### What is expected
Write out, word for word, the part of the listing below that opens with the line containing "The image size is (591, 640)." and closes with the line containing "Task: Click the yellow tube product thumbnail", keeping both of those lines and adding no others.

### Task input
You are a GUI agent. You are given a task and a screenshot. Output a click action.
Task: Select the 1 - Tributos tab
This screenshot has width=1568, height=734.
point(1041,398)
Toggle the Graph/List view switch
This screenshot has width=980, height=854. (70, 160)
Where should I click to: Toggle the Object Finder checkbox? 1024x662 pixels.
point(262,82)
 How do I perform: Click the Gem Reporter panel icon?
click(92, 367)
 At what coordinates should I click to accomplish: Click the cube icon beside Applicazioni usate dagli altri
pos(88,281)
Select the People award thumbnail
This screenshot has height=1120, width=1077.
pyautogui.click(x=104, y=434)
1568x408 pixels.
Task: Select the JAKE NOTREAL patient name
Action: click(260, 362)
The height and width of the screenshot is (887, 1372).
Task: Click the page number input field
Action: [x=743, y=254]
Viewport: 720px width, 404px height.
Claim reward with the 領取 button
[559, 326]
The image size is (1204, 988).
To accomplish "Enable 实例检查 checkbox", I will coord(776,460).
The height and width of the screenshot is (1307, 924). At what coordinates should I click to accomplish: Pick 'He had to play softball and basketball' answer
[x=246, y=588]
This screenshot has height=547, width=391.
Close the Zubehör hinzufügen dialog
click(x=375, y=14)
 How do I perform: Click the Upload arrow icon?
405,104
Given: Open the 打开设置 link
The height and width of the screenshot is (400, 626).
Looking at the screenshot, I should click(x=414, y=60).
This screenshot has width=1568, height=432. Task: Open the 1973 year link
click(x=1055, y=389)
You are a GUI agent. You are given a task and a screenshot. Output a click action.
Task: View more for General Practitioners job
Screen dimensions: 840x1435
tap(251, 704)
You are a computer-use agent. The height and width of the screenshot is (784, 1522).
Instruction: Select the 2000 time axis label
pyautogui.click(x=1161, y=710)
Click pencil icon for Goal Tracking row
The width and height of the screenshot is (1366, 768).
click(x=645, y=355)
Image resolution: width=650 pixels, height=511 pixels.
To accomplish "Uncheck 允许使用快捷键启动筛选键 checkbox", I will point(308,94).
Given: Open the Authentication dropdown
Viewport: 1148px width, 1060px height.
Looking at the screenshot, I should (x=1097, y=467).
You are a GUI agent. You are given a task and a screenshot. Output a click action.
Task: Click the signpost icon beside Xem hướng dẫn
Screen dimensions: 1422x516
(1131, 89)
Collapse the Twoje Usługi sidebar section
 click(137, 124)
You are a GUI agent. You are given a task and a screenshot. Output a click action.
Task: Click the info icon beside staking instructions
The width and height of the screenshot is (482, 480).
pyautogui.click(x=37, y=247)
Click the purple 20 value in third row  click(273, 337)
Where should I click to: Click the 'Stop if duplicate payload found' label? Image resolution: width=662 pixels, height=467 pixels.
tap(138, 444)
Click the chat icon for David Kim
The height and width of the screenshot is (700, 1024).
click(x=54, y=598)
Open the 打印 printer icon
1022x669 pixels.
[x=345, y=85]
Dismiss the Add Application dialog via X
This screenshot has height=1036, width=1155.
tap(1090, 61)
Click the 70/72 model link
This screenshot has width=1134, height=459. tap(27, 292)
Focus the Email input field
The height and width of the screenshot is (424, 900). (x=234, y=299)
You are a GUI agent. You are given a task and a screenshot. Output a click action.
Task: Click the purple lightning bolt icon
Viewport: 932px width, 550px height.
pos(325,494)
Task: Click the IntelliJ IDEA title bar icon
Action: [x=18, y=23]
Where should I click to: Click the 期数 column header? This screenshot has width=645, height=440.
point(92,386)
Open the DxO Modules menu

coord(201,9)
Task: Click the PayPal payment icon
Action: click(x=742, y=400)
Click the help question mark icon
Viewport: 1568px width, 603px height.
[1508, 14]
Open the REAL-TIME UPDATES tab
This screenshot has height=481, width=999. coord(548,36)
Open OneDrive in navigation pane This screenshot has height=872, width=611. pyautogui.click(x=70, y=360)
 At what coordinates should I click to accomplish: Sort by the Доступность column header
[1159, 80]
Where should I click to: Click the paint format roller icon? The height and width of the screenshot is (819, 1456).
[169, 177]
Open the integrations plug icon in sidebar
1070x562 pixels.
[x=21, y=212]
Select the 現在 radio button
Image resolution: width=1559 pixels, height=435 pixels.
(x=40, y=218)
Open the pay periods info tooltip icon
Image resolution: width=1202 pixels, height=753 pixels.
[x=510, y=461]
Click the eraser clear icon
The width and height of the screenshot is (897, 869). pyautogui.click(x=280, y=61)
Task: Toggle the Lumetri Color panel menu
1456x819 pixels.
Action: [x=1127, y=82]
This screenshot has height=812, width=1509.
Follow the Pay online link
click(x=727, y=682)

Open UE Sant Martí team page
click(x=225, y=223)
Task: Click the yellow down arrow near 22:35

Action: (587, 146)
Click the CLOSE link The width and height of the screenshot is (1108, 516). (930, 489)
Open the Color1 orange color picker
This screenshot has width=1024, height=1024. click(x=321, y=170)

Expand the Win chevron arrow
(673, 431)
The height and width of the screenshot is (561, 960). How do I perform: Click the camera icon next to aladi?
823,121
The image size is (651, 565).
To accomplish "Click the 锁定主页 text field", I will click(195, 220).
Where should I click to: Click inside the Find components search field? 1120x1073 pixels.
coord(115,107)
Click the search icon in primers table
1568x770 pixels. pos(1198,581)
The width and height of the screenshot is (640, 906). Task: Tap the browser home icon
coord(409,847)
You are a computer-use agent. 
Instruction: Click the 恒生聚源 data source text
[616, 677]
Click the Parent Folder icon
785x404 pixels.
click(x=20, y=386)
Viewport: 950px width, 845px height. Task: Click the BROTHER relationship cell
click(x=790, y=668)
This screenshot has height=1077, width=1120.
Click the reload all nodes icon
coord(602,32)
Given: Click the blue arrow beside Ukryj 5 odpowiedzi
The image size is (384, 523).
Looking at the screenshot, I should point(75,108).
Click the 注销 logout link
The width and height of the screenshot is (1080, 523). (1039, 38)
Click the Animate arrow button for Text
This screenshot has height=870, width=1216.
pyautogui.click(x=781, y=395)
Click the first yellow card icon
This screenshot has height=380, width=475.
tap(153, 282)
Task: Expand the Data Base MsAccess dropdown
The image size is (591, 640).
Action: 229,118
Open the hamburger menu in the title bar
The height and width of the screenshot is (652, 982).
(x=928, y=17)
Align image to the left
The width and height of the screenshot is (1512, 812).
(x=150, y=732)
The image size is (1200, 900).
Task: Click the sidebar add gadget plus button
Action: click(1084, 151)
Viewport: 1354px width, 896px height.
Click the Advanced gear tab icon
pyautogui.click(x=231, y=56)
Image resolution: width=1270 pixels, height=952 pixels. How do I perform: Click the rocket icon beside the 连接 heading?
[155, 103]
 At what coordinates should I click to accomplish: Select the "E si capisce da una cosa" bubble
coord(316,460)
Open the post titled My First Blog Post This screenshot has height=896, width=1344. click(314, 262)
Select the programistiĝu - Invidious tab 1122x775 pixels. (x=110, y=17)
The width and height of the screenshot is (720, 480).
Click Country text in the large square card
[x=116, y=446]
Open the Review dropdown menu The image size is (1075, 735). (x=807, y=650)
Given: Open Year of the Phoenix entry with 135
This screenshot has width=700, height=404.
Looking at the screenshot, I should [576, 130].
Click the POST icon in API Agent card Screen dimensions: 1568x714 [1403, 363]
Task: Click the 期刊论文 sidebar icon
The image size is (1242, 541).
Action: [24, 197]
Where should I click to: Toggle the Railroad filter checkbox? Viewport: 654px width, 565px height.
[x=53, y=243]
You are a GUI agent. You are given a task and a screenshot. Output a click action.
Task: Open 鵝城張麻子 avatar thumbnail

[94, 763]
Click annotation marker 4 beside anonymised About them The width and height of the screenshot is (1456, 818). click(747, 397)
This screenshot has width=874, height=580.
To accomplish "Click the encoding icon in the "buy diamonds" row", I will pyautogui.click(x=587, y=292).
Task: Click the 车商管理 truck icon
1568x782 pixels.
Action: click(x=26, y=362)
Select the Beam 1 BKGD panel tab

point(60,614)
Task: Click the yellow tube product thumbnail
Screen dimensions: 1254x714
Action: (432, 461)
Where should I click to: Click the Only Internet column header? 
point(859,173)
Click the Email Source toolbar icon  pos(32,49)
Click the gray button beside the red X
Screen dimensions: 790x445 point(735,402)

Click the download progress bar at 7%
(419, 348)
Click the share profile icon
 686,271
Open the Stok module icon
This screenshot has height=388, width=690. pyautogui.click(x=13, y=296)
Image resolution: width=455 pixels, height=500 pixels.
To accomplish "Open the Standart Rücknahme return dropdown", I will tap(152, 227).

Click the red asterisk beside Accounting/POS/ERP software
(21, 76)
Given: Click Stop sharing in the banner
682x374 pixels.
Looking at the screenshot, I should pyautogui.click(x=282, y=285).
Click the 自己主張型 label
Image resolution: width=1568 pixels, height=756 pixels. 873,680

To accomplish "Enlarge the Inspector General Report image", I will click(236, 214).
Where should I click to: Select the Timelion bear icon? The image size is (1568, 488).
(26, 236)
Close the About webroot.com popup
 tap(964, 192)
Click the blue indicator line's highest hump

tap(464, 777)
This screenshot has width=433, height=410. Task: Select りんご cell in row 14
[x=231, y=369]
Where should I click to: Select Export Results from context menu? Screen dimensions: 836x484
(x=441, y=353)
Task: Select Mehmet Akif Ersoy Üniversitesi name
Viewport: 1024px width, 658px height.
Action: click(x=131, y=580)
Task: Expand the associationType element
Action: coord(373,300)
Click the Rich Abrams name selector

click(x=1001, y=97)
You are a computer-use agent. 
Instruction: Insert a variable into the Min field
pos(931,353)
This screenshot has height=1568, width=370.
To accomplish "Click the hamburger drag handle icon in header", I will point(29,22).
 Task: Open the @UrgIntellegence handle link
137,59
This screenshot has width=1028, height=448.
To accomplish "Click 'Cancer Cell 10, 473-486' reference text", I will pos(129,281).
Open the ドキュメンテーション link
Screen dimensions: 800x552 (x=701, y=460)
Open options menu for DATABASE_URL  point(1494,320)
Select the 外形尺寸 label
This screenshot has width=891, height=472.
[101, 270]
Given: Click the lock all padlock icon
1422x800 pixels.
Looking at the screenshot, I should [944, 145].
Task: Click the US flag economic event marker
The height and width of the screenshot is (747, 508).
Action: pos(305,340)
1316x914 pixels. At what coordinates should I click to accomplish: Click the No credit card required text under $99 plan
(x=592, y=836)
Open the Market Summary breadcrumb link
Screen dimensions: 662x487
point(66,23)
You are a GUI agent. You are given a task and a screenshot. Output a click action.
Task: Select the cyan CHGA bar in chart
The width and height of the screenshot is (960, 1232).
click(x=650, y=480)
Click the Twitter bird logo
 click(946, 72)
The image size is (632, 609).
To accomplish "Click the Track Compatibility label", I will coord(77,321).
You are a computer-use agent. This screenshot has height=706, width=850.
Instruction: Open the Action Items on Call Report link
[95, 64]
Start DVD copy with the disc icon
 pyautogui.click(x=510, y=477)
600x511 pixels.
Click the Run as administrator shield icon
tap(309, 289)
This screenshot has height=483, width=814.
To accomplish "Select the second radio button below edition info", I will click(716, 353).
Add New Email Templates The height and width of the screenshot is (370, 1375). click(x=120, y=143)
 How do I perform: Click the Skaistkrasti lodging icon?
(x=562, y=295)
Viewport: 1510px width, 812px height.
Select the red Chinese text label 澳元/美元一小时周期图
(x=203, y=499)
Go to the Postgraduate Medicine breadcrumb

### Written response
The image size is (591, 640).
Action: 229,118
Open the hamburger menu in the title bar
The height and width of the screenshot is (652, 982).
(x=928, y=17)
Align image to the left
The width and height of the screenshot is (1512, 812).
(x=150, y=732)
The image size is (1200, 900).
Task: Click the sidebar add gadget plus button
Action: click(1084, 151)
Viewport: 1354px width, 896px height.
Click the Advanced gear tab icon
pyautogui.click(x=231, y=56)
Image resolution: width=1270 pixels, height=952 pixels. How do I perform: Click the rocket icon beside the 连接 heading?
[155, 103]
 At what coordinates should I click to accomplish: Select the "E si capisce da una cosa" bubble
coord(316,460)
Open the post titled My First Blog Post This screenshot has height=896, width=1344. click(314, 262)
Select the programistiĝu - Invidious tab 1122x775 pixels. (x=110, y=17)
The width and height of the screenshot is (720, 480).
Click Country text in the large square card
[x=116, y=446]
Open the Review dropdown menu The image size is (1075, 735). (x=807, y=650)
Given: Open Year of the Phoenix entry with 135
This screenshot has width=700, height=404.
Looking at the screenshot, I should [576, 130].
Click the POST icon in API Agent card Screen dimensions: 1568x714 [1403, 363]
Task: Click the 期刊论文 sidebar icon
The image size is (1242, 541).
Action: [24, 197]
Where should I click to: Toggle the Railroad filter checkbox? Viewport: 654px width, 565px height.
[x=53, y=243]
You are a GUI agent. You are given a task and a screenshot. Output a click action.
Task: Open 鵝城張麻子 avatar thumbnail

[94, 763]
Click annotation marker 4 beside anonymised About them The width and height of the screenshot is (1456, 818). click(747, 397)
This screenshot has width=874, height=580.
To accomplish "Click the encoding icon in the "buy diamonds" row", I will pyautogui.click(x=587, y=292).
Task: Click the 车商管理 truck icon
1568x782 pixels.
Action: click(x=26, y=362)
Select the Beam 1 BKGD panel tab

point(60,614)
Task: Click the yellow tube product thumbnail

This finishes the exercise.